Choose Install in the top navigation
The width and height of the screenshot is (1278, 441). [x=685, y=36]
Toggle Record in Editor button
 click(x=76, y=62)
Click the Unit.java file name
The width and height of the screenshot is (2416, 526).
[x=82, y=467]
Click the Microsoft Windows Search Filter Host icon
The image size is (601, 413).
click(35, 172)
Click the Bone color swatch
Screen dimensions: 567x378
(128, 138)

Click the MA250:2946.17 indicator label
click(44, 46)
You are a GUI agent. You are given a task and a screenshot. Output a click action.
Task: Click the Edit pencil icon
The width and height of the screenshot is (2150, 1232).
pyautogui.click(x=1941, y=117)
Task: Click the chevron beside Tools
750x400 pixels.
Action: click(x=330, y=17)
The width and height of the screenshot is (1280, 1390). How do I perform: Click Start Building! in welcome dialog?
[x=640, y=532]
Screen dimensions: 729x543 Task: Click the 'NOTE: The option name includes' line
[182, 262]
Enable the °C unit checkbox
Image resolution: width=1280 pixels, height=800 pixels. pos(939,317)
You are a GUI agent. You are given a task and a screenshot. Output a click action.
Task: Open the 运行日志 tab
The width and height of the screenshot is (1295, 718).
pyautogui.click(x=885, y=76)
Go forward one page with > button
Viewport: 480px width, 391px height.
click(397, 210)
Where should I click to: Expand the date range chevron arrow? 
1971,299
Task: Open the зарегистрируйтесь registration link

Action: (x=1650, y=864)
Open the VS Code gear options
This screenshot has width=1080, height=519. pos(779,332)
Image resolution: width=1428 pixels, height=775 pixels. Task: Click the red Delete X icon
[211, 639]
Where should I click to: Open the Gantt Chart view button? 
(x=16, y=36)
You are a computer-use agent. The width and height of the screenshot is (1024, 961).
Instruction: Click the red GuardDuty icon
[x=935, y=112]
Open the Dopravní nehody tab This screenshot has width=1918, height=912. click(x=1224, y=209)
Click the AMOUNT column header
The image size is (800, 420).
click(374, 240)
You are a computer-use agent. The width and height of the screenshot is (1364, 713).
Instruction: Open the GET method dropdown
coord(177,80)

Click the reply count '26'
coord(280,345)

======

Pull out each line from the rows above that contains the string "This". Matches are case-sensitive.

Answer –
This screenshot has width=1080, height=519. pos(779,332)
Open the Dopravní nehody tab This screenshot has width=1918, height=912. click(x=1224, y=209)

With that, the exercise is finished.